**** EXCERPTED TEXT ****

The Stanford University-J. F. Oberlin University Commemorative Lecture Series
SpeakerMARK RAVINA (Professor of History, Emory University)
LanguageEnglish (Q&A may be in Japanese)
Date and timeNovember 30, 2012 (Friday), 16:10-17:40
PlaceTaiheikan, Room A302, Machida Campus

Abstract: The Meiji Restoration is often described as a “modernizing” or “Westernizing” event. But to arrive at an accurate assessment of the extraordinary dynamism of Japan in the nineteenth century, we have to appreciate that Meiji “modernization” and “Westernization” had paradoxical aspects. Many Meiji reforms involved both modern, Western technology and the celebration of Japanese uniqueness and tradition. This lecture illustrates with visual evidence how reforms could be both “modern” and “traditional,” both “Japanese” and “Western.”

****

WHAT YOU ARE ASKED TO DO:
Reproduce the lecture announcement's wording starting at "The Stanford University-J." and ending at "be in Japanese)". The rows that come next have no connection to the lecture announcement.

**** DATASET EXTRACT ****

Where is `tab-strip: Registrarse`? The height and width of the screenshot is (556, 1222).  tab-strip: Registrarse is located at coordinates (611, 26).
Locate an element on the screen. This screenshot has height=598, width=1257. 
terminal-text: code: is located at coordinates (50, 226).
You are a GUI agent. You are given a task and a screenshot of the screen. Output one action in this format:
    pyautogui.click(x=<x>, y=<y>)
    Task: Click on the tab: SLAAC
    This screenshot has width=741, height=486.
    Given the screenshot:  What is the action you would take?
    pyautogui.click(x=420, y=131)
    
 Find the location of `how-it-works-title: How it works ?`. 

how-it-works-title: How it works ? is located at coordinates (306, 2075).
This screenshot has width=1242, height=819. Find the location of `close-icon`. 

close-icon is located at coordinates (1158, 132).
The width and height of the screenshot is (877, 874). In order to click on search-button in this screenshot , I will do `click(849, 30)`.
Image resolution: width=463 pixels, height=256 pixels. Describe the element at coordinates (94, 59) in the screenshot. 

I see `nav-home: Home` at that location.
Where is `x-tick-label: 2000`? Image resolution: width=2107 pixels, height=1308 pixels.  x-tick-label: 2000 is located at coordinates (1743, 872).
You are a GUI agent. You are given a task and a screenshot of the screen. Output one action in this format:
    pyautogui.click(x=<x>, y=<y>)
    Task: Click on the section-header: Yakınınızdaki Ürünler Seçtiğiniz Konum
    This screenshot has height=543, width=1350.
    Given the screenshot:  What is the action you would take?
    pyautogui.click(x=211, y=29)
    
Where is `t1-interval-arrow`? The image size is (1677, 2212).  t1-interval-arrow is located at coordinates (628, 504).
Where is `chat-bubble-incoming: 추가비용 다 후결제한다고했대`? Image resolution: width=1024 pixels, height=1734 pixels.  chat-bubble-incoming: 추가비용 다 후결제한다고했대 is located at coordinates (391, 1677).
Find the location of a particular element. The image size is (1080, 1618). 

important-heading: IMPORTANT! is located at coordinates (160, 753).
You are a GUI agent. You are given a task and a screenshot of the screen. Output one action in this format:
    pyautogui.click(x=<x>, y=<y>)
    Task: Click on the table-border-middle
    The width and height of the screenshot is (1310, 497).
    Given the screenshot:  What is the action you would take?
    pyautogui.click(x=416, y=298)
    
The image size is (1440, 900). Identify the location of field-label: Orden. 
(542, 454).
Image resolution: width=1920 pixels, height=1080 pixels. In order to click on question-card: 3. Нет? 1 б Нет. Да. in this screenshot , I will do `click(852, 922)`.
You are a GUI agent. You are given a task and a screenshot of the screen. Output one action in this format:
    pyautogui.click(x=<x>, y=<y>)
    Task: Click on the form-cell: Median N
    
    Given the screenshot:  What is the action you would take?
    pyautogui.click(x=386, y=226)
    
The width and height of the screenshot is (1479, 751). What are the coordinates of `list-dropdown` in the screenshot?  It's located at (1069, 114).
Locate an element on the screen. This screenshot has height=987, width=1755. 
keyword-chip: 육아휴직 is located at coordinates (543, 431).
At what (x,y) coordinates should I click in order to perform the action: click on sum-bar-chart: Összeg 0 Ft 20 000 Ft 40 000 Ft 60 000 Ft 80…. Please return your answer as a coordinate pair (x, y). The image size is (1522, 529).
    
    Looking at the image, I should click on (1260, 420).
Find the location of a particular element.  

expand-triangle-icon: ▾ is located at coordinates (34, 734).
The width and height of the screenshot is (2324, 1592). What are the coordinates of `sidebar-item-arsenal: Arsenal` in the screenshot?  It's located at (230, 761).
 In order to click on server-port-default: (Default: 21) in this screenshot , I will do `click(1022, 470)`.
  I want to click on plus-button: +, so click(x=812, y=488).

****

RESPONSE TO THE TASK:
The Stanford University-J. F. Oberlin University Commemorative Lecture Series
SpeakerMARK RAVINA (Professor of History, Emory University)
LanguageEnglish (Q&A may be in Japanese)